From the beginning of the offseason, Diebler’s actions raised eyebrows. He went into the portal to find unproven players with high recruiting rankings but little to show for it on the court. Although he brought back former player Meechie Johnson, he also had current players who helped him end the season well: Felix Okpara, Roddy Gayle Jr., and Scotty Middleton.
From the outside looking in, the strategy seemed flawed. Instead of building off the team, he had to assemble a roster that fit, and he chased unproven talent through the transfer portal. His top three targets turned out to be major disappointments, leaving him with freshmen who were thrust into roles way too early and players having to play out of position. The players who got him the job in the first place? He seemed to let them walk away so he could bring in guys with more national buzz.
Even through all of that, Diebler’s roster had enough juice to hover around the NCAA Tournament bubble. Led by Bruce Thornton, Devin Royal, Micah Parrish, and Evan Mahaffey, the team formed a core that, on paper, should keep Ohio State competitive in the Big Ten.

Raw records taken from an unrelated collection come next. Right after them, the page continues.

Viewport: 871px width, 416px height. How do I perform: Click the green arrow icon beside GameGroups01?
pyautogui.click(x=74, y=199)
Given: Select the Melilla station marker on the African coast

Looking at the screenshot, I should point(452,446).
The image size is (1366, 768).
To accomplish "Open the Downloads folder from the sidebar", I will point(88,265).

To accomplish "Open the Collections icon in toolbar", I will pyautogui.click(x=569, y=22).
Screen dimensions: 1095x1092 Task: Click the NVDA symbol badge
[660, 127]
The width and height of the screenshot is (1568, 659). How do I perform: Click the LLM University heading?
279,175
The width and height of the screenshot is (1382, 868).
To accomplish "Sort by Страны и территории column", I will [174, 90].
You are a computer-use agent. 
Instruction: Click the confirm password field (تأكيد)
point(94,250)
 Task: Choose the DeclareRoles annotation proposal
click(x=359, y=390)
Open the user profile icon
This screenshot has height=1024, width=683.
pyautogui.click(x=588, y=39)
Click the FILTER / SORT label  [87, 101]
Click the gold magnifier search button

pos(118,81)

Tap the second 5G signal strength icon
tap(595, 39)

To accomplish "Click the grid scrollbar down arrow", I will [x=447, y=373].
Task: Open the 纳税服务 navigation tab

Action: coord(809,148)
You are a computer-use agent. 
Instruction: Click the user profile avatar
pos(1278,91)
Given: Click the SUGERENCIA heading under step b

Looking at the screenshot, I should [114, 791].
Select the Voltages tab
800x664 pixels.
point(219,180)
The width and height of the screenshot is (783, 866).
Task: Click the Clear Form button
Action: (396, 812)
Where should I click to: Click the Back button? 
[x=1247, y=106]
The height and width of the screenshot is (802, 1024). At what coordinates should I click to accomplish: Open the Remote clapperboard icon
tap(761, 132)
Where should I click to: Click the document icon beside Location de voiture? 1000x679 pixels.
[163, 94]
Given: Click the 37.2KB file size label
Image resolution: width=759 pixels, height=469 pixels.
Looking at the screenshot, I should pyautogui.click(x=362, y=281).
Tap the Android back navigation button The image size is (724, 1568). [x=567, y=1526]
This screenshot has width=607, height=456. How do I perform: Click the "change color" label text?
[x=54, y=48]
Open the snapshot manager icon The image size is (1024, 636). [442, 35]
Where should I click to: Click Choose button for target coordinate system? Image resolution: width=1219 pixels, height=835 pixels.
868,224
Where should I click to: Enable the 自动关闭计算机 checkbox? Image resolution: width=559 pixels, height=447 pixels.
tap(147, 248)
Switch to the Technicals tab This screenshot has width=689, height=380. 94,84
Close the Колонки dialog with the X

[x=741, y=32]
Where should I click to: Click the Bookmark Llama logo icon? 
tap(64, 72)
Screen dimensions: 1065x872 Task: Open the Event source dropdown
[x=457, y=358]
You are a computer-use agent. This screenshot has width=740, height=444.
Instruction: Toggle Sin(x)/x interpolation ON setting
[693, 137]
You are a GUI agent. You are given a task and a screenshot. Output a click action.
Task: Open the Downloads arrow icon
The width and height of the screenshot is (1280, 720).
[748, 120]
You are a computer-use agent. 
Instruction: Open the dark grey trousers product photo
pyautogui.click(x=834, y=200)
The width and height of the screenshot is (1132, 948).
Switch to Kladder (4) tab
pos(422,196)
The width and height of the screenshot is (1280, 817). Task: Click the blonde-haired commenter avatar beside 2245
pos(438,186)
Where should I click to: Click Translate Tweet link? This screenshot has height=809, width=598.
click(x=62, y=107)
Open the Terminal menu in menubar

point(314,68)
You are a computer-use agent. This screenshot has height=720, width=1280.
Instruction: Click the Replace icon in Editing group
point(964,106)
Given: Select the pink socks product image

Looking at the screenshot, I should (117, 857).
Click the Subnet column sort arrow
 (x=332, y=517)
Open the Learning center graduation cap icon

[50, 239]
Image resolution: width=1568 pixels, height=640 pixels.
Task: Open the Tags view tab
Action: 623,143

But here’s the rub: Parrish will be gone as he is out of eligibility, but if Diebler can’t hold onto the other three, the Buckeyes could plummet to the basement of the conference next season. Those three have given everything this year, only to be let down by teammates and coaching. And in the world of NIL and the transfer portal, fans can’t blame them if they decide to look around and weigh their options of where they should play next year.
The biggest problem, though, is that Ohio State can’t move on from Diebler, even if they wanted to. Diebler most likely has a future in coaching, but this program was simply not right for a first-year head coach, and it’s too unstable for a coach who is still learning and growing at the needed rate. The program’s reputation locally and nationally is anything but positive.
Locally, the fans are not pleased and haven’t been pleased for years. This helps create the national reputation that Ohio State is a pressure cooker atmosphere that few coaches will want to try and endure. Also, the home-court advantage at Value City Arena is nearly nonexistent.
The arena is too big, too far from the students, and was built more for concerts than it was for basketball. Among many, it is known as one of the weakest home-court advantages in high-major college basketball. And finally, firing a first-time head coach after one season—especially one who isn’t outright tanking—would only further increase the thought that Ohio State is a volatile, coach-killing gig.
No one worth hiring would touch it. Especially not when the team finishes as a bubble team following year one, and you could get let go at a program that has only made the tournament four times in the past nine tournaments.
In addition to all of that, the Buckeyes play tight and unconnected basketball, with only a few players showing trust in one another. The ball doesn’t move on offense, and the best players on the team are forced to have the weight of the team on their shoulders night in and night out.
Fans’ displeasure is loud, and the team hears it. But what might be even worse is that they don’t seem to disagree with it. It’s a vicious cycle: a fractured roster feeding into a toxic atmosphere, which in turn deepens the fractures.
The mess of Ohio State basketball is far more than just hiring too young of a coach. The current AD is left with upset fans, a coach floundering with roster construction, and trying to build up what was being torn down for years. The team isn’t bad enough in year one to justify a complete reset, but it’s bad enough to widen the rift between the program and fans when the program needs fan support more than ever.
No matter what happens the rest of the year, Diebler must find a way to keep Thornton, Royal, and Mobley on this team. They’re the core of the team and the difference between a salvageable season and a full-on collapse. Lose them, and Ohio State basketball could be near rock bottom in the Big Ten. The good news is that Name, Image, and Likeness (NIL) exists, and The Foundation is one of the best NIL collectives in college athletics.
The bad news is that the program seems stuck, unable to move forward or backward, caught in a purgatory of its own making. For now, all eyes are on Diebler—not because he’s the answer, but because he’s the only option left.